## DSU:
##### We are given several elements, each of which is a separate set. A DSU will have an operation to combine any 
##### two sets, and it will be able to tell in which set a specific element is. 
##### The classical version also introduces a third operation, it can create a set from a new element.



### it consists of the following operations : 

### make_set(v) - creates a new set containing of the element v
### union_sets(a,b) - merges 2 sets, with one of the set containing element a, and the other containing b
### find_set(v) - returns the parent of the element v (the representative of the set containing v)

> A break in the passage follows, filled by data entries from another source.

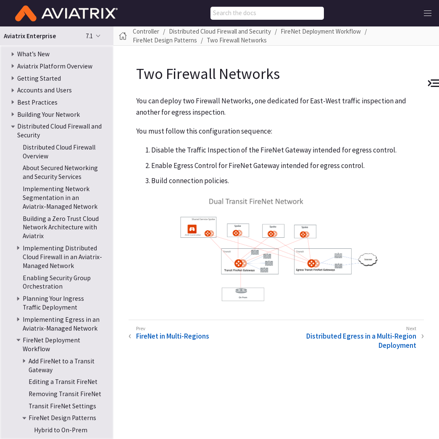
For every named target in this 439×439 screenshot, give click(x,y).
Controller (146, 31)
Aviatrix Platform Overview (54, 66)
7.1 (89, 36)
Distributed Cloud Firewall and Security (220, 31)
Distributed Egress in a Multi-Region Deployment (361, 340)
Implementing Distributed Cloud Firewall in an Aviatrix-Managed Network (62, 257)
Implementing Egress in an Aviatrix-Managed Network (61, 323)
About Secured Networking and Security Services (60, 172)
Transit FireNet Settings (62, 406)
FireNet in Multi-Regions (172, 336)
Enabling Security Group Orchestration (57, 282)
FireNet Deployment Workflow (321, 31)
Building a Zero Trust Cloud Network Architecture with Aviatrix (61, 227)
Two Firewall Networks (237, 40)
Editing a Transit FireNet (63, 382)
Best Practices (37, 102)
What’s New (33, 54)
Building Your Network (48, 114)
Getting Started (39, 78)
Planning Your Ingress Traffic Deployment (53, 302)
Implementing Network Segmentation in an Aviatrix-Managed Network (60, 197)
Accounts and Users (44, 90)
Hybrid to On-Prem (60, 430)
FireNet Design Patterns (62, 418)
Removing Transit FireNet (65, 394)
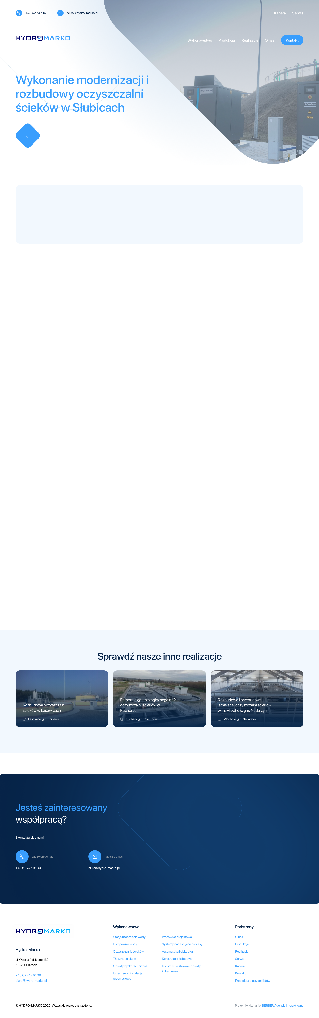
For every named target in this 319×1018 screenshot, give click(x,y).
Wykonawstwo (199, 40)
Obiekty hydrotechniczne (130, 966)
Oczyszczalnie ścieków (128, 951)
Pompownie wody (125, 944)
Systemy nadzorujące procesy (182, 944)
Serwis (297, 13)
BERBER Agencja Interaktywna (282, 1005)
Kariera (280, 13)
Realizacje (250, 40)
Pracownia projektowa (177, 937)
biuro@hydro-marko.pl (82, 13)
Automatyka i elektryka (177, 951)
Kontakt (292, 40)
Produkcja (226, 40)
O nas (269, 40)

### each set will be represented by a tree, where the root is the parent of each set



## Naive implementation:


In [16]:
def make_set(v):
    parent[v] = v

def find_set(v):             #o(n), hence inefficient
    if v == parent[v]:
        return v
    else:
        return find_set(parent[v])

def union_sets(a, b):
    a = find_set(a)
    b = find_set(b)
    if not (a == b):
        parent[b] = a

## Path Compression:
##### for speeding up find_set
#### if the elements form a chain like structure, it shall cause o(n) worst case time complexity
#### for speeding up, we can attach the children of a node directly to the parent of the set.
#### this reduces the timecomplexity to o(logn)
![Path-comp](DSU_path_compression.png)

In [17]:
def find_set(v):
    if not (parent[v] == v):
        parent[v] = find_set(parent[v])
    return parent[v]    

## Union by size / rank
##### this determines which tree attaches to the other one.
##### 2 ways can be used - size of the tree as rank, and the depth of the tree.
##### while using the depth of the tree, we use only the upper-bound, since path-compression shortens the depth by a
##### significant amount

##### both optimizations are equivalent on terms of time and space complexity

### 1. Union by size :

In [18]:
def make_set(v):
    parent[v] = v
    size[v] = 1
    
def union_sets(a, b):
    a = find_set(a) #from path compression
    b = find_set(b)
    if not(a == b):
            if size[a] < size[b]:
                a, b = b, a #swap
            parent[b] = a
            size[a] += size[b]
            

### 2. Union by rank:
##### rank specifies how many sets are connected to a set, for example, if a union operation is performed, rank increases by 1

In [19]:
def make_set(v):
    parent[v] = v
    rank[v] = 0

def union_sets(a, b):
    a = find_set(a) #from path compression
    b = find_set(b)
    if not(a == b):
        if rank[a] < rank[b]:
            a, b = b, a #swap 
        parent[b] = a
        if rank[a] == rank[b]:
            rank[a] += 1
            

## Time complexity:

##### If we combine both optimizations - path compression with union by size / rank - we will reach nearly constant time queries
##### It turns out, that the final amortized time complexity is O(α(n)), where α(n) is the inverse Ackermann function, 
##### which grows very slowly. In fact it grows so slowly, 
##### that it doesn't exceed 4 for all reasonable n (approximately n<10^600).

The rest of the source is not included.